Any unitary matrix can be diagonalized by a unitary
transformation. To see this, recall that
*any* matrix *M* can be written as a sum of a Hermitian matrix and an anti-Hermitian
matrix,

$M=\frac{M+{M}^{\u2020}}{2}+\frac{M-{M}^{\u2020}}{2}=A+iB$

where both *A*, *B* are Hermitian. This is the matrix analogue of writing an
arbitrary complex number as a sum of real and imaginary parts.

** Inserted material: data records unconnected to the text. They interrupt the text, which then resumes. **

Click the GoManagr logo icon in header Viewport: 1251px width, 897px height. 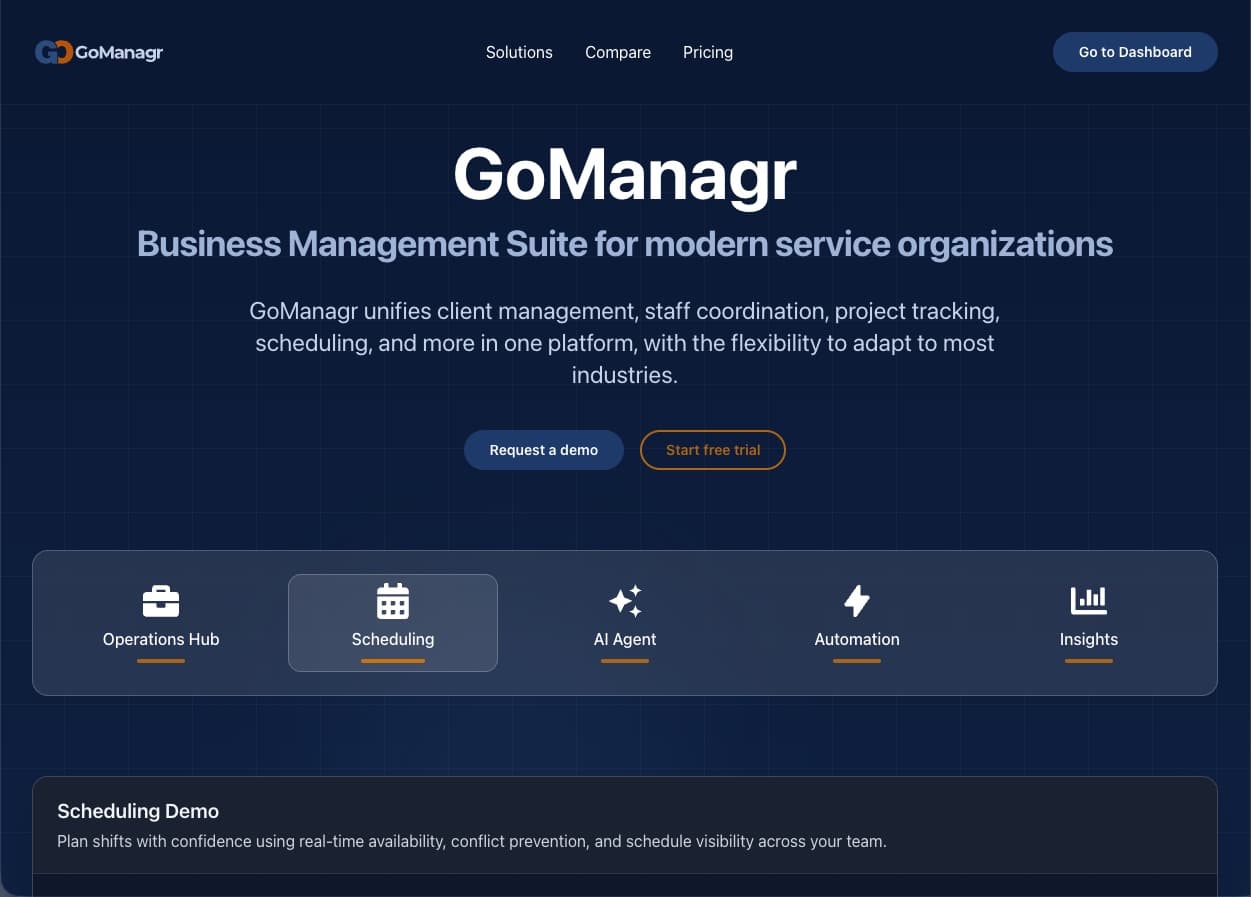(x=54, y=52)

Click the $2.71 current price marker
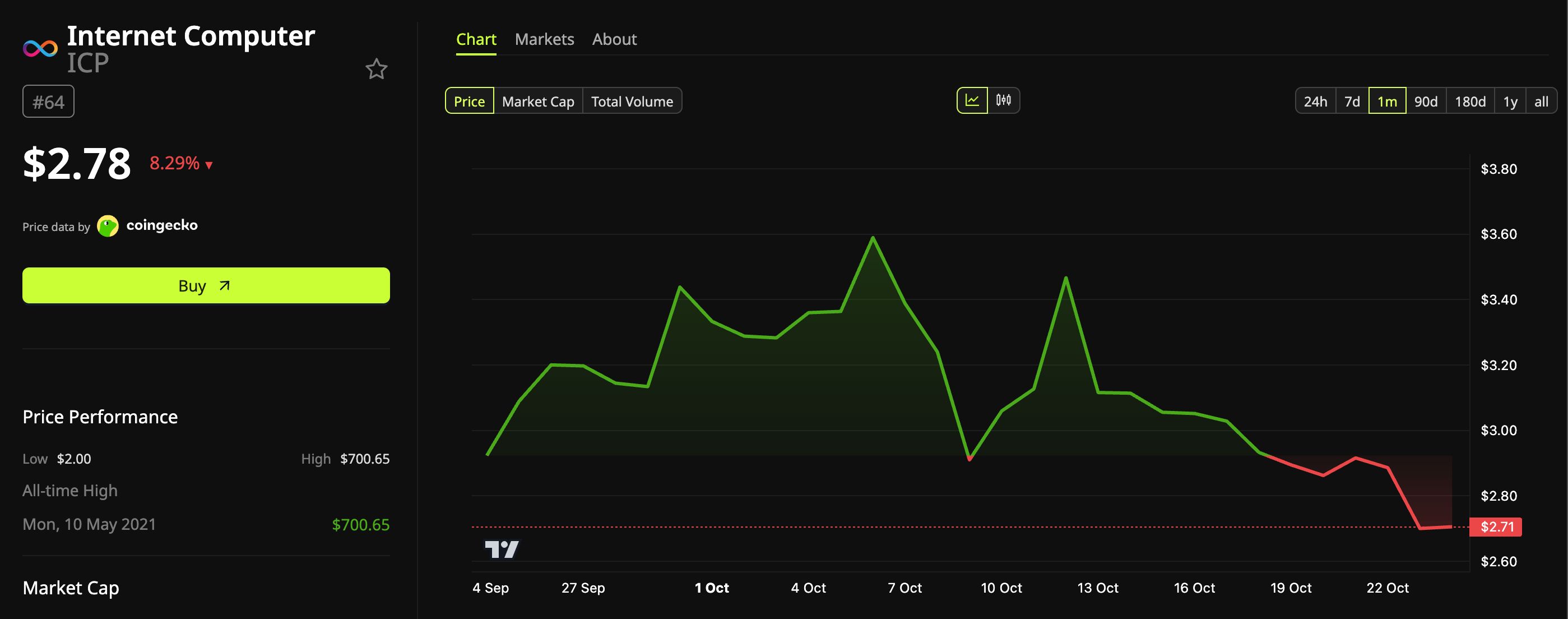pyautogui.click(x=1496, y=526)
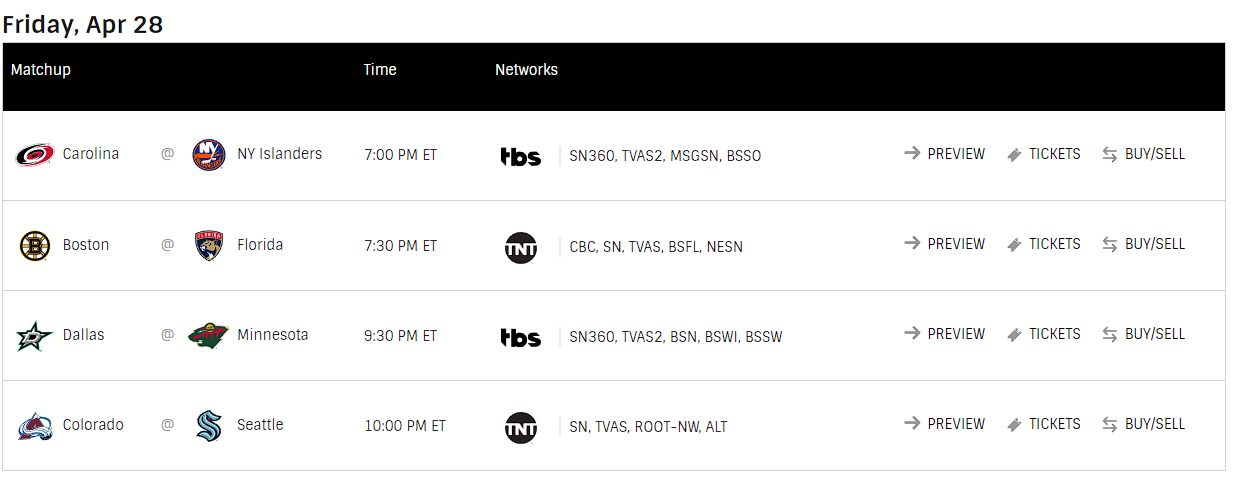Click the Dallas Stars team logo
Screen dimensions: 1244x489
pos(34,335)
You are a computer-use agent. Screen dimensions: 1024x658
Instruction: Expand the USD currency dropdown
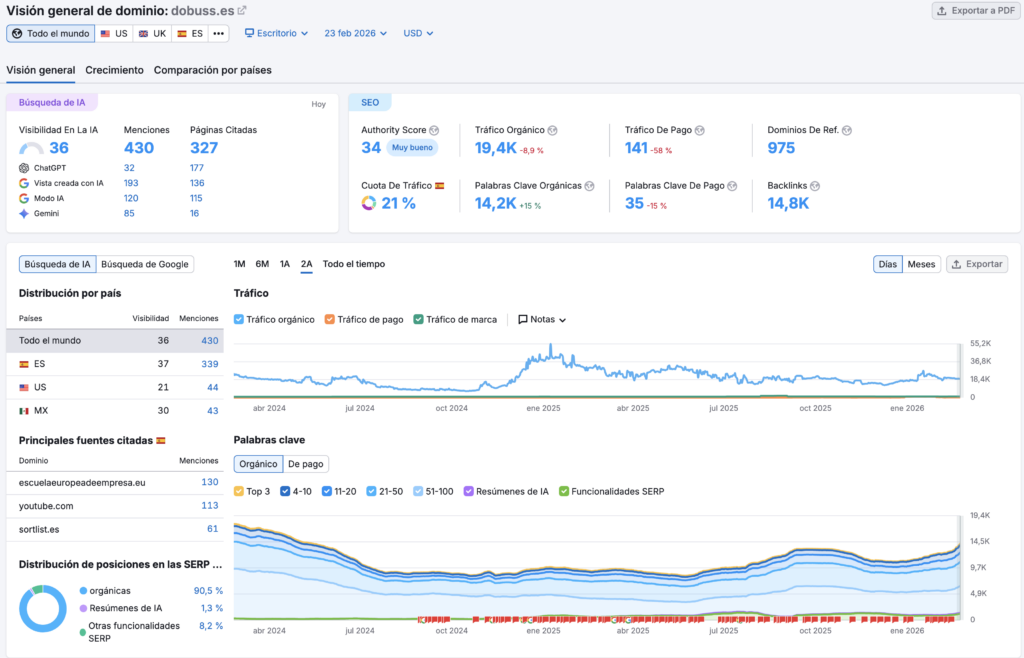pyautogui.click(x=418, y=33)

If $A,B$ commute, they can be simultaneously
diagonalized (see the previous section), and therefore $M$ can be diagonalized. Now, if a *unitary*
matrix is expressed in this form $U=A+iB$ with $A,B$ Hermitian, it easily follows from $U{U}^{\u2020}={U}^{\u2020}U=1$ that $A,B$ commute, so *any unitary matrix $U$ can be diagonalized by a unitary
transformation.* More generally, if a
matrix $M$ commutes with its adjoint ${M}^{\u2020}$,
it can be diagonalized.

(*Note*: it is *not* possible to diagonalize $M$ unless both $A$ and $B$ are simultaneously diagonalized. This follows from ${U}^{\u2020}AU,\text{\hspace{0.17em}}{U}^{\u2020}iBU$ being Hermitian and anti-Hermitian for any
unitary operator $U,$ so their off-diagonal elements cannot cancel
each other, they must all be zero if $M$ has been diagonalized by $U,$ in which case the two transformed matrices ${U}^{\u2020}AU,\text{\hspace{0.17em}}{U}^{\u2020}iBU$ are diagonal, therefore commute, and so do the
original matrices $A,B.$ )

It is worthwhile looking at a specific example, a simple rotation of one orthonormal basis into another in three dimensions. Obviously, the axis through the origin about which the basis is rotated is an eigenvector of the transformation. It’s less clear what the other two eigenvectors might be—or, equivalently, what are the eigenvectors corresponding to a two dimensional rotation of basis in a plane? The way to find out is to write down the matrix and diagonalize it.

The matrix

$U(\theta )=\left(\begin{array}{cc}\mathrm{cos}\theta & \mathrm{sin}\theta \\ -\mathrm{sin}\theta & \mathrm{cos}\theta \end{array}\right).$

Note that the determinant is equal to unity. The eigenvalues are given by solving

$\left|\begin{array}{cc}\mathrm{cos}\theta -\lambda & \mathrm{sin}\theta \\ -\mathrm{sin}\theta & \mathrm{cos}\theta -\lambda \end{array}\right|=0\text{togive}\lambda ={e}^{\pm i\theta}\text{.}$

The corresponding eigenvectors satisfy

$\left(\begin{array}{cc}\mathrm{cos}\theta & \mathrm{sin}\theta \\ -\mathrm{sin}\theta & \mathrm{cos}\theta \end{array}\right)\left(\begin{array}{c}{u}_{1}^{\pm}\\ {u}_{2}^{\pm}\end{array}\right)={e}^{\pm i\theta}\left(\begin{array}{c}{u}_{1}^{\pm}\\ {u}_{2}^{\pm}\end{array}\right)\text{.}$

The eigenvectors, normalized, are:

$\left(\begin{array}{c}{u}_{1}^{\pm}\\ {u}_{2}^{\pm}\end{array}\right)=\frac{1}{\sqrt{2}}\left(\begin{array}{c}1\\ \pm \text{\hspace{0.17em}}i\end{array}\right).$

Note that, in contrast to a Hermitian matrix, the eigenvalues of a unitary matrix do not have to be real. In fact, from ${U}^{\u2020}U=1$, sandwiched between the bra and ket of an eigenvector, we see that any eigenvalue of a unitary matrix must have unit modulus—it’s a complex number on the unit circle. With hindsight, we should have realized that one eigenvalue of a two-dimensional rotation had to be ${e}^{i\theta}$, the product of two two-dimensional rotations is given be adding the angles of rotation, and a rotation through $\pi $ changes all signs, so has eigenvalue $-1.$ Note that the eigenvector itself is independent of the angle of rotation: in two dimensions, the rotations all commute, so they must have common eigenvectors. Successive rotation operators applied to the plus eigenvector add their angles, when applied to the minus eigenvector, all angles are subtracted.